La rédaction du plan de marquage est une étape indispensable et très importante pour la configuration d’un TMS ou d’Analytics.

Non seulement, il faut prévoir toutes les variables à faire remonter pour répondre à la conception de la stratégie envisagée, mais il faut également, s’assurer de l’adéquation des variables avec les points mesurés.

Le plan de marquage doit être le reflet de la lecture des statistiques sur l’outil Analytics. Or très souvent, les réponses techniques, apportées par les développeurs et consultants Data, se contentent de répliquer, à la lettre, ledit plan, sans se poser une question essentielle, celle de l’utilisation ultérieure des données par les équipes marketing.

Bien que la programmation, par défaut, d’un compte Analytics ou Google Tag Manager réponde parfaitement aux demandes du client, elle ne prévoit que rarement d’organiser les données, pour une meilleure lisibilité et facilité d’analyse. De ce fait, les personnes en charge de la lecture des statistiques peuvent très vite se trouver dépassées par la manière dont les informations sont affichées.

Si celles-ci ne sont pas organisées, rationalisées et pensées en amont, leur analyse peut s’avérer complexe, voir ne plus être fiable.

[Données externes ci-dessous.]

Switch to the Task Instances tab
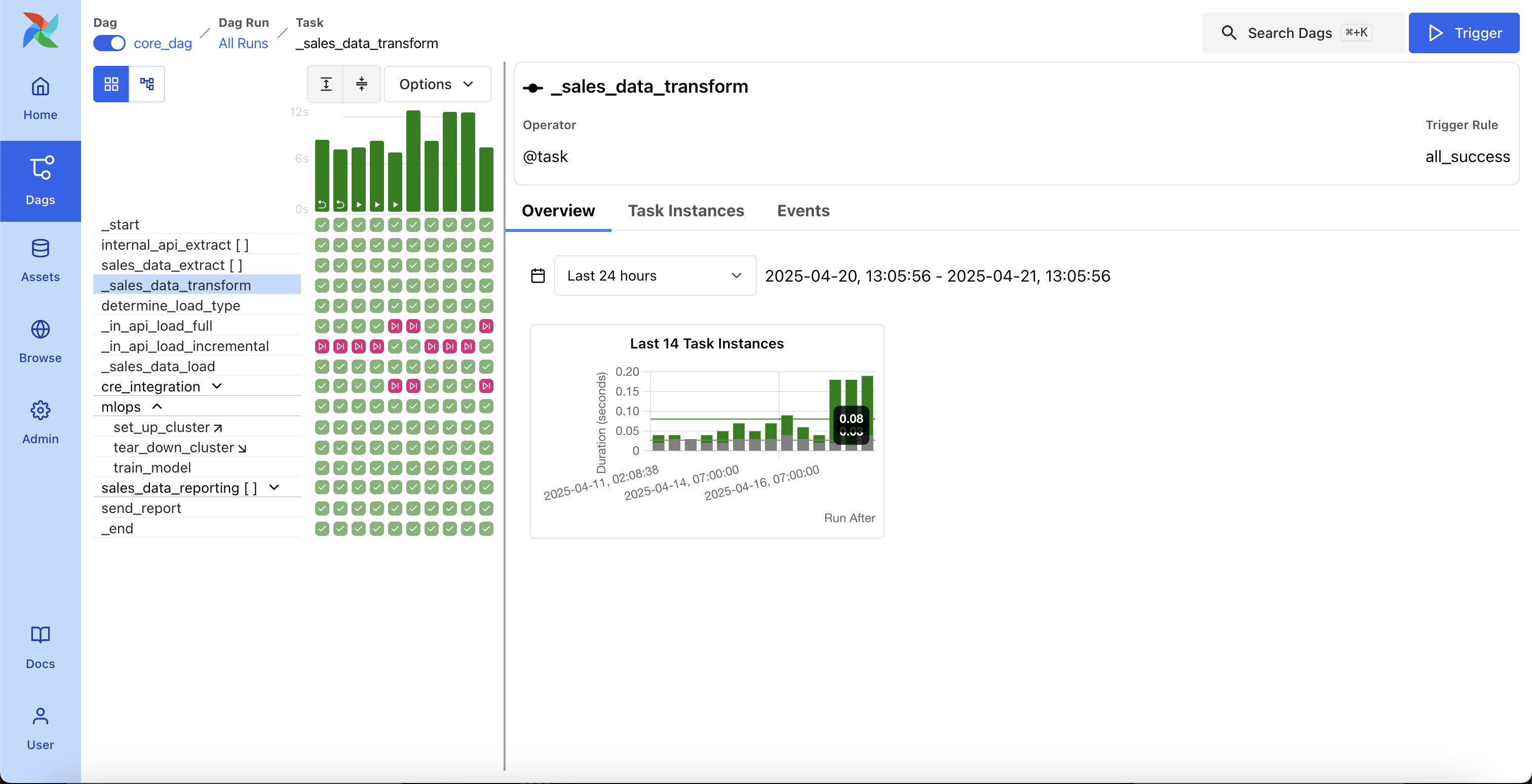Screen dimensions: 1532x784 click(x=686, y=211)
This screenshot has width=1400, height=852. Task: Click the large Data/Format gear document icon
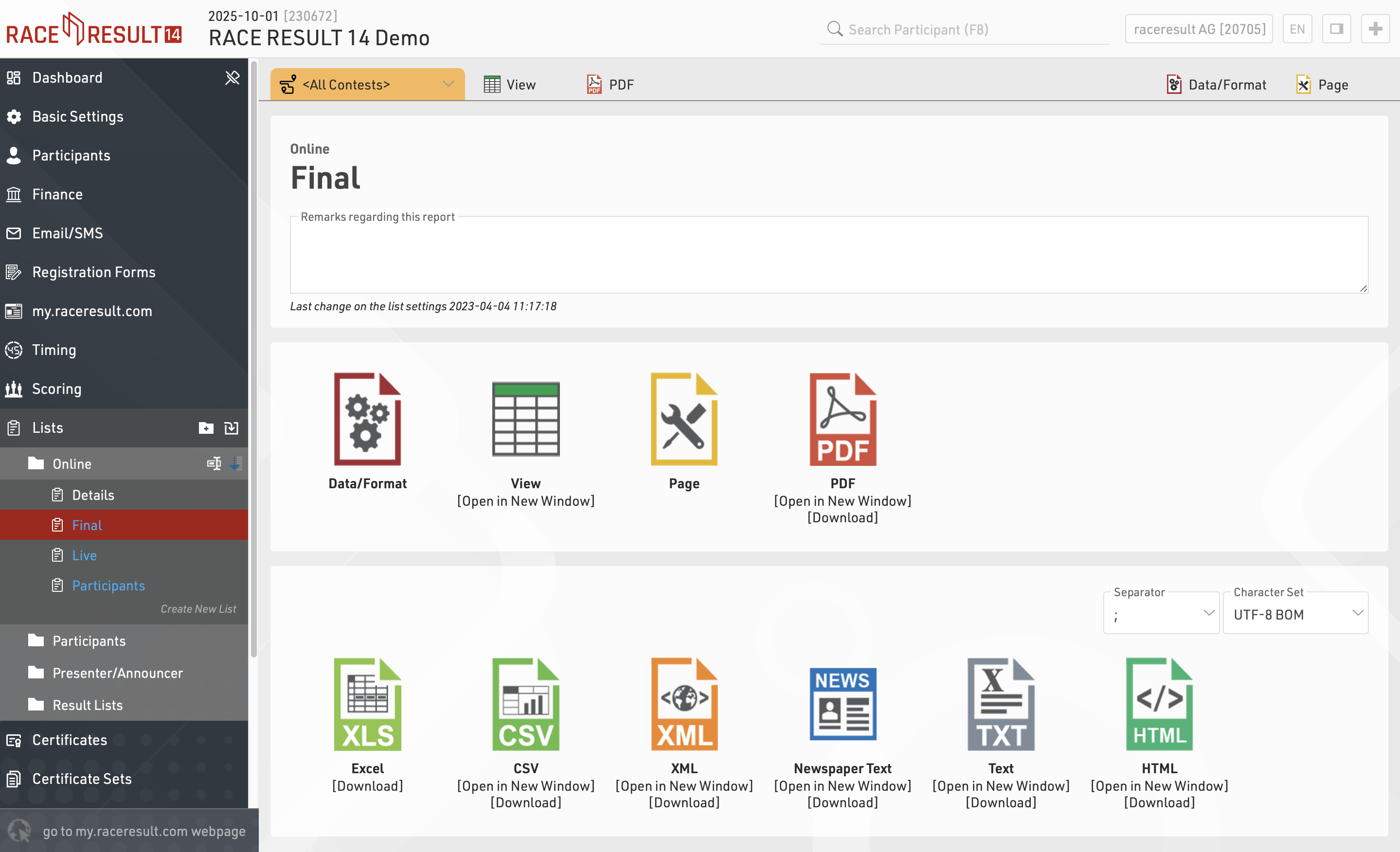click(367, 419)
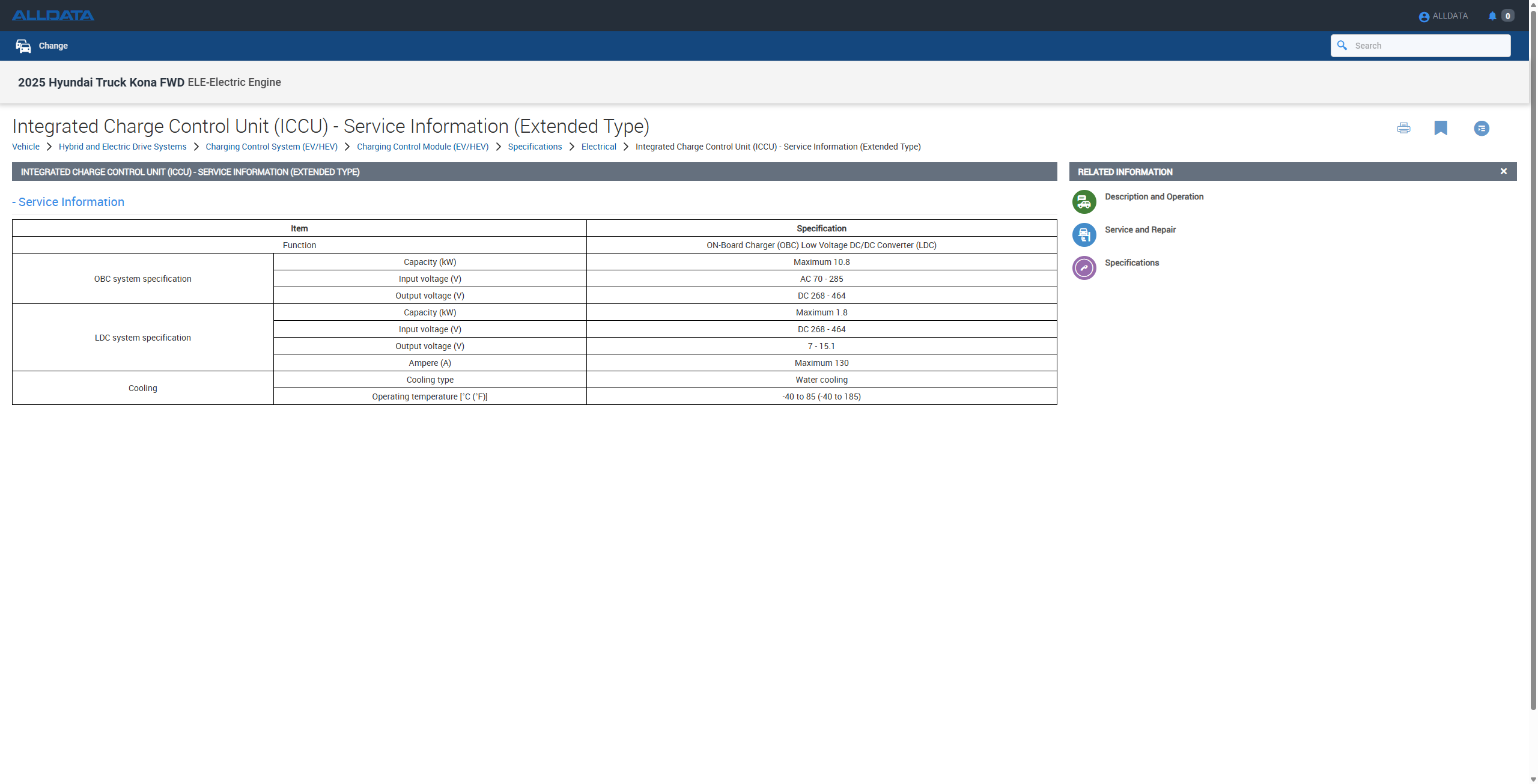Open Hybrid and Electric Drive Systems breadcrumb
The height and width of the screenshot is (784, 1538).
tap(123, 147)
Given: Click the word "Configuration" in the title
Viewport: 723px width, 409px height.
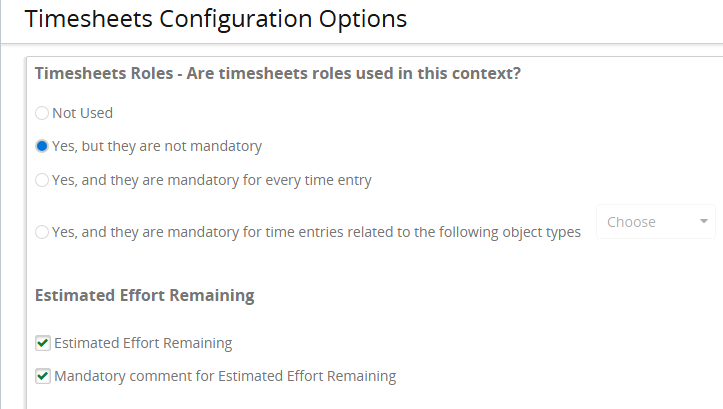Looking at the screenshot, I should [x=217, y=18].
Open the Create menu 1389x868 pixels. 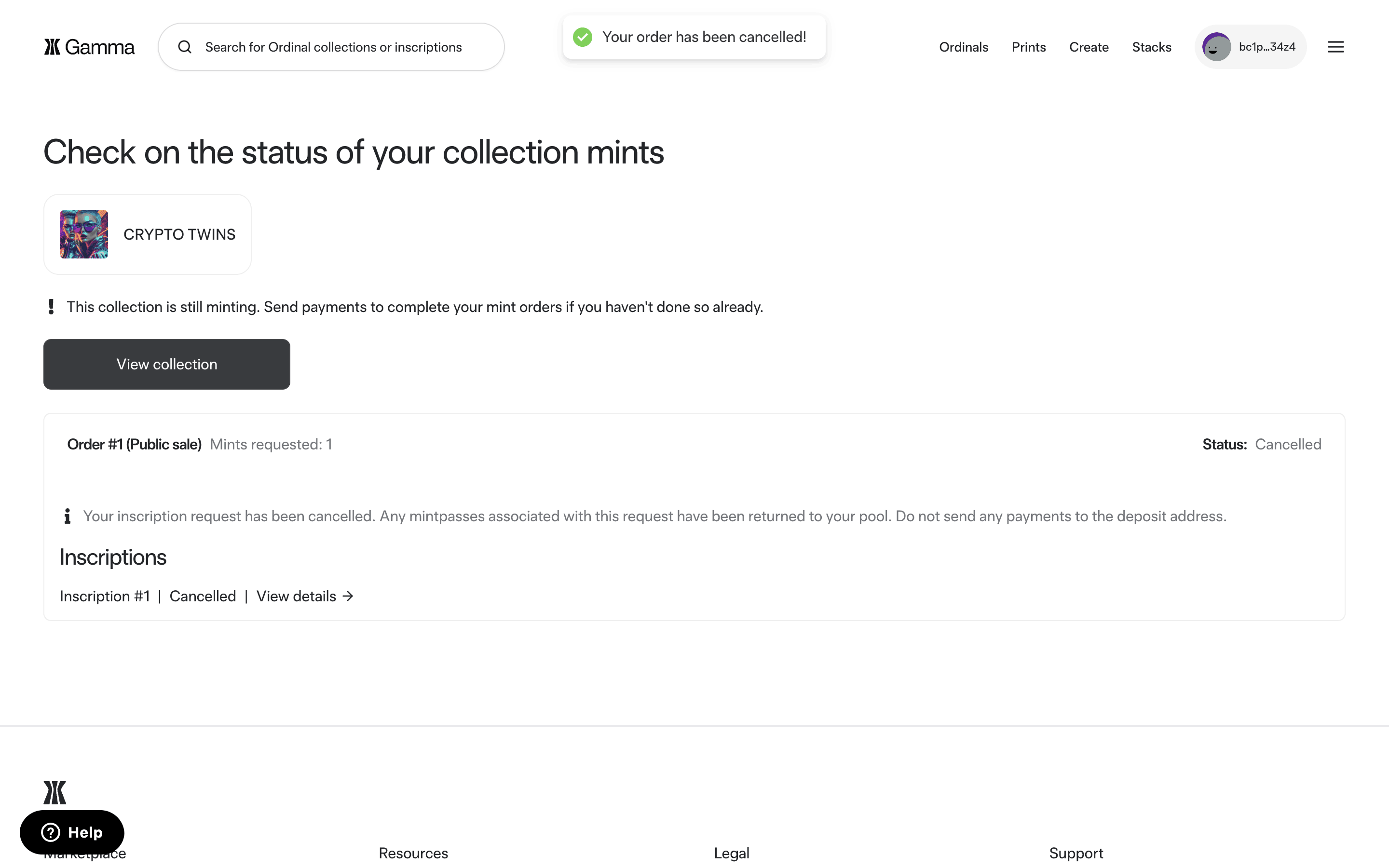[x=1088, y=47]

De même que concevoir un site Internet, sans appuyer ses choix sur des pratiques SEO, sans concevoir un tunnel logique et agréable, risque de compromettre l’efficacité dudit site. Cela revient à écrire un livre sans le moindre plan, sans évolution logique du récit.

Un tel site devra alors compenser son inadéquation aux attentes de ses clients par une plus forte pression publicitaire, sans pour autant se garantir d’une rentabilité assurée. L’écosystème numérique est en ensemble incluant autant la programmation, l’arborescence, l’analyse, la présentation que la publicité et le référencement.

Faire un plan de marquage sans organiser ses données, répondant à des questions diverses, sans la moindre logique de rationalisation de la remontée statistique, rend finalement assez inopérant, les avantages d’outils comme Analytics.

Un plan de marquage regroupe un certain nombre de variables, concernant différents domaines, qu’il convient de ne pas mélanger, car elles n’ont pas forcément de rapport entre elles.

Le plus souvent on remontera des données de site, d’utilisateur, de session, de produit ou d’évènement. Seulement, les variables et dimensions associés à une catégorie ne sont pas toujours compatibles avec les autres. Ne pas envisager une arborescence claire, peut alors entraîner une absence de données.

En utilisant ces catégories comme des domaines différents, il devient alors possible et légitime de classer chaque variable dans celle qui lui correspond, limitant ainsi le risque d’associer dimensions et variables non cohérentes.

Concevoir un plan de marquage en se fondant sur l’arborescence des données, comme l’on organiserait son disque dur, permet aussi d’anticiper la lecture statistique qui sera faîte, par les équipes marketing et de corriger, en amont, les erreurs qui pourraient survenir.

L’un des exemples les plus marquant concerne l’arborescence des événements. Dans la plupart des cas, ils seront programmés au fil des demandes, sans la moindre logique. Dès lors, les comparer relève presque du parcours du combattant. Les organiser, avant toute programmation, pour les classer, les ranger, de manière logique, entre ceux qui concernent la navigation, les sessions, les utilisateurs donne une lecture bien plus limpide des statistiques remontées par Analytics.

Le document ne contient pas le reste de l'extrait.